SCHNUPFEN IM KOPF von Gamma Bak (D/HU 2010)

Körper-/Wahn-/Sinn?

Wie ein orientalischer Frauenakt. Der grüne Samt der Chaiselongue, die weiße Haut, die liegende Pose. Die Kamera fährt langsam den nackten Körper ab, von links nach rechts, in Leserichtung. Über das Grün des Samts hinweg, am weißen Tüll und den Füßen vorbei, die Beine entlang, die, wässrig und schwer, übereinander liegen, streift sie das Dreieck der blonden Scham, eingeklemmt zwischen Beinen und Bauch, um sodann die Wölbung der Hüfte, die weichen Brüste, das Achselhaar und die runden Arme abzufahren. Als der Bildausschnitt am Kopf der Frau angelangt ist, schaut diese ungerührt in die Kamera. Kein (unsicheres) Lächeln, keine (überflüssige) Koketterie. Ihr Blick scheint nichts verstecken, nichts beschönen oder verschieben zu wollen. Der Fokus bleibt auf dem Körper; die Frau verharrt in der halbseitlich liegenden Pose, während sie in die Kamera blickt. Wie ein orientalischer Frauenakt. Doch eben auch irgendwie nur wie.

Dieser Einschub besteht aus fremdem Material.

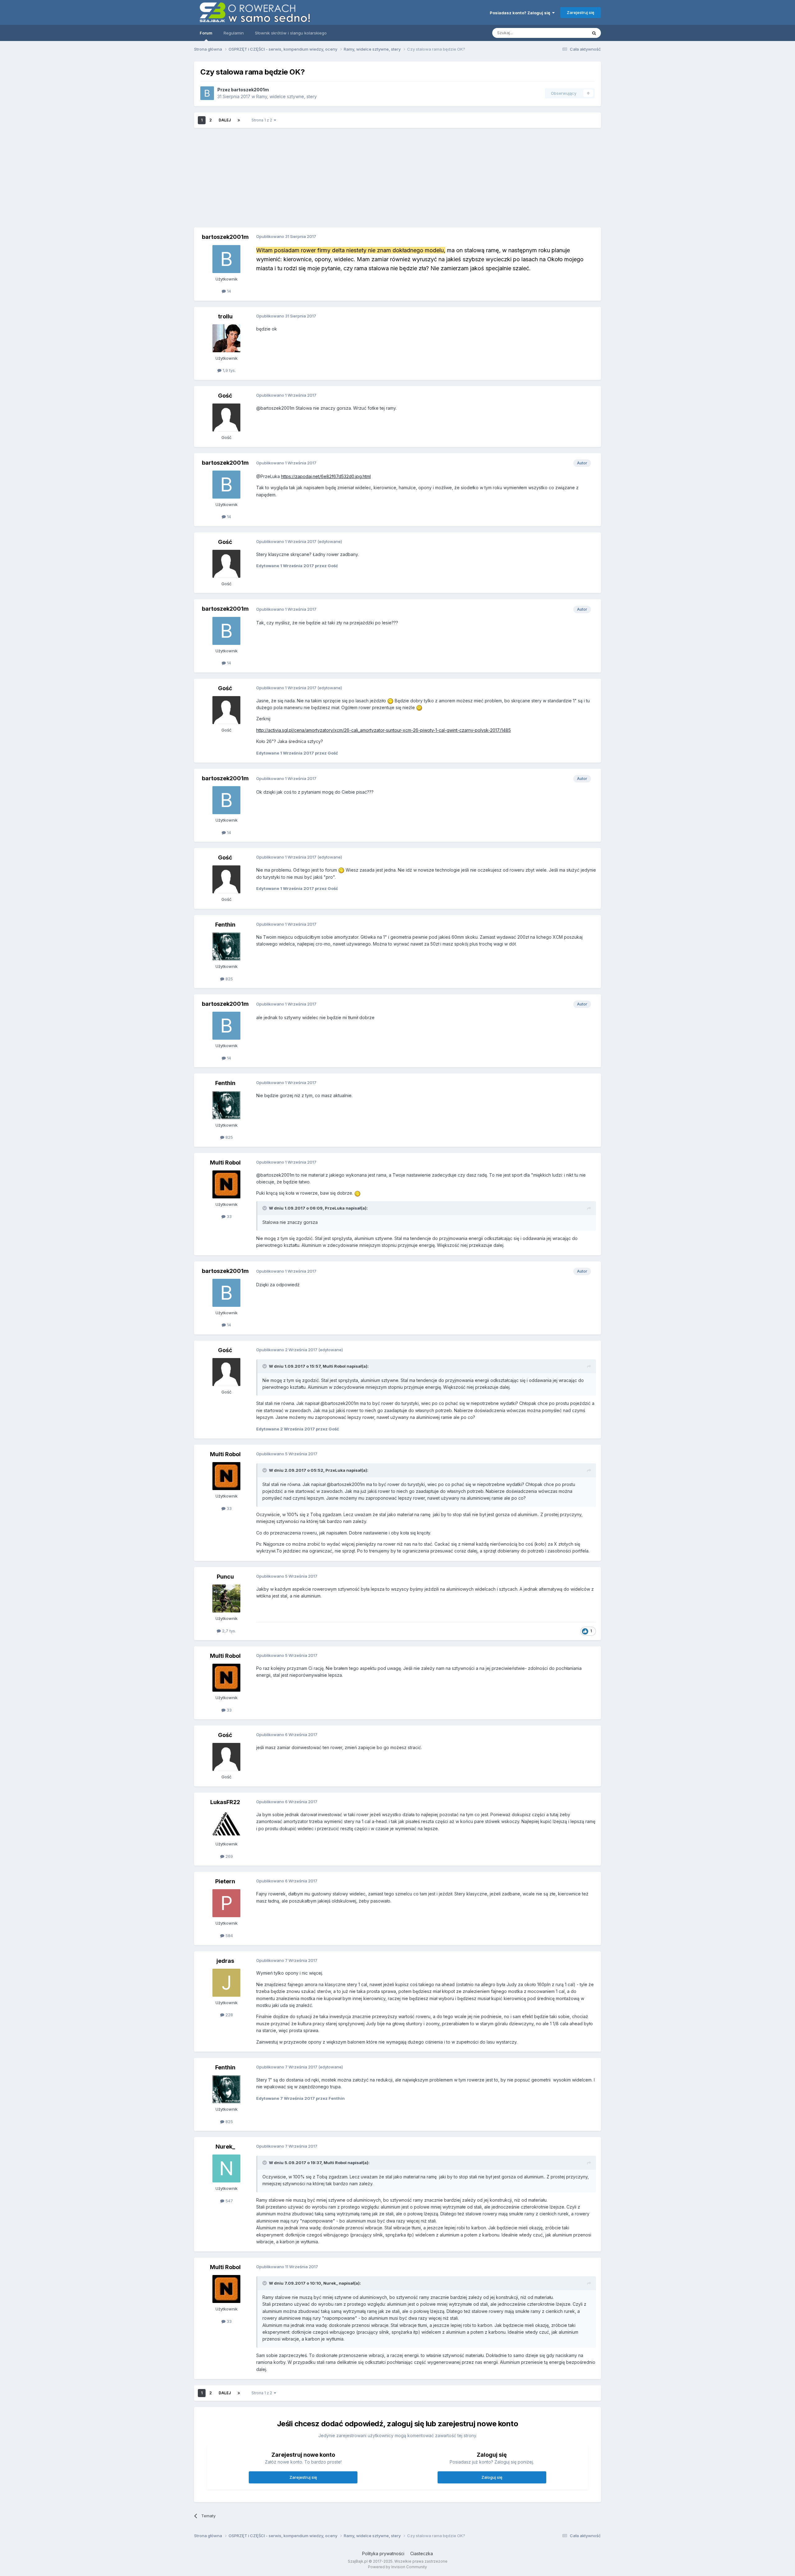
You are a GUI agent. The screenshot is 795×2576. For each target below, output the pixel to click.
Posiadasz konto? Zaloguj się (521, 12)
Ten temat (569, 32)
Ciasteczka (421, 2553)
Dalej (225, 120)
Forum (206, 32)
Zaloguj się (491, 2477)
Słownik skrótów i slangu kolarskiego (291, 32)
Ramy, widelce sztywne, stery (286, 96)
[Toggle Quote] (265, 1208)
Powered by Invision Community (397, 2567)
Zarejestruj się (580, 12)
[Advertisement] (397, 177)
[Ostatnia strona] (238, 120)
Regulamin (234, 32)
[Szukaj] (594, 33)
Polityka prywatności (383, 2553)
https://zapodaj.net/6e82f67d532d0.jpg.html (326, 476)
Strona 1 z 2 (263, 120)
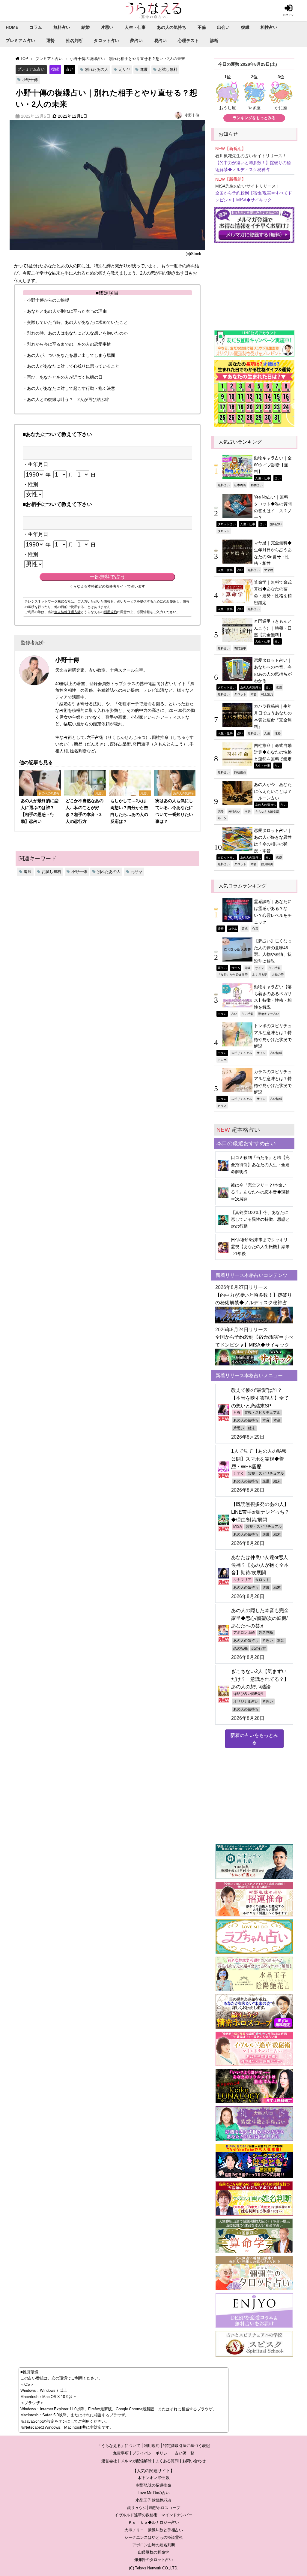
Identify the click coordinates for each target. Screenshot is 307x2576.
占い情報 (275, 967)
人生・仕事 (135, 27)
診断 (214, 40)
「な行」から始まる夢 (233, 974)
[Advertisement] (254, 283)
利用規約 (110, 612)
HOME (12, 27)
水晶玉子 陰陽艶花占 (153, 2500)
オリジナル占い (245, 1701)
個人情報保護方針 (67, 612)
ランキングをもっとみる (254, 118)
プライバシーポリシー (151, 2453)
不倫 (202, 27)
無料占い (61, 27)
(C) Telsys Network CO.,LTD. (153, 2568)
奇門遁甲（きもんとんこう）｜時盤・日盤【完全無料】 (273, 628)
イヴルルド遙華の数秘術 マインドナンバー (153, 2515)
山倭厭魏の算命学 (153, 2552)
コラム (35, 27)
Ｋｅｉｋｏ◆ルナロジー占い (153, 2522)
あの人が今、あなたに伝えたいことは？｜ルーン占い (273, 791)
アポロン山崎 (244, 1632)
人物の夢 (278, 974)
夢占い (136, 40)
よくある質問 (167, 2461)
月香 (236, 1412)
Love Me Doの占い (154, 2493)
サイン (259, 967)
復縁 (245, 27)
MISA (237, 1526)
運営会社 (109, 2461)
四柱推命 (240, 772)
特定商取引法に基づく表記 (186, 2446)
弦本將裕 (240, 484)
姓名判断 (74, 40)
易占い (160, 40)
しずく (238, 1473)
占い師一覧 (184, 2453)
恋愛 (279, 687)
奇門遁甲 (240, 648)
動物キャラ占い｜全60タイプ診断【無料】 (273, 465)
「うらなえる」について (118, 2446)
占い (69, 69)
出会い (223, 27)
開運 (248, 967)
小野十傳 (30, 80)
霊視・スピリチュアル (262, 1412)
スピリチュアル (241, 1052)
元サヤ (124, 69)
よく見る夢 (259, 974)
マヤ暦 (268, 569)
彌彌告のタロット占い (153, 2560)
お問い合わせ (194, 2461)
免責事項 (121, 2453)
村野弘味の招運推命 (153, 2485)
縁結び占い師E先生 (248, 1694)
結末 (251, 1428)
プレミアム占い (20, 40)
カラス (222, 1105)
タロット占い (106, 40)
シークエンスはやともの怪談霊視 (153, 2537)
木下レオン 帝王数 (154, 2478)
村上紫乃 (267, 694)
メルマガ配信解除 (136, 2461)
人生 (267, 733)
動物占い (257, 484)
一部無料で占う (107, 577)
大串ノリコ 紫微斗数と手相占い (153, 2530)
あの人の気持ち (171, 27)
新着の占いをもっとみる (254, 1739)
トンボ (222, 1059)
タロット (224, 530)
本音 (254, 694)
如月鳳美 (267, 863)
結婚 (85, 27)
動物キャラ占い (268, 1013)
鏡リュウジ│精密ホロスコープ (153, 2508)
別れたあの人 (96, 69)
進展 (144, 69)
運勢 (50, 40)
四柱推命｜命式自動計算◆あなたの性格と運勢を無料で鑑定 (273, 752)
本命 (277, 1420)
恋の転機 (240, 1648)
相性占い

Gamma Bak präsentiert sich der Kamera. Schonungslos. Nackt. Wie von Gott geschaffen? Oder medikamentengemacht? In Selbstinterviews, Gesprächen und durch Videobriefe von Verwandten und Freunden beleuchtet die Regisseurin ihre Krankheit, psychotische Schizophrenie, wie eine der Diagnosen heißt, und dokumentiert ihr Ringen mit den Schüben und Krisen, ihren Kampf für ein selbstbestimmtes Leben, gegen die Stigmatisierungen der Krankheit. Die Stärke dieser intimen Erkundung liegt in der aufmerksamen Selbstreflexion, die, als offene Langzeitstudie angelegt, auf DV-Material aus den letzen 8 Jahren ihrer Krankheitsgeschichte basierend und mit Ausschnitten aus früheren Filmen und Videotagebüchern der Regisseurin versetzt, immer neue Einblicke in die Wege und Wendungen der Krankheit und ihres Lebens damit freilegt.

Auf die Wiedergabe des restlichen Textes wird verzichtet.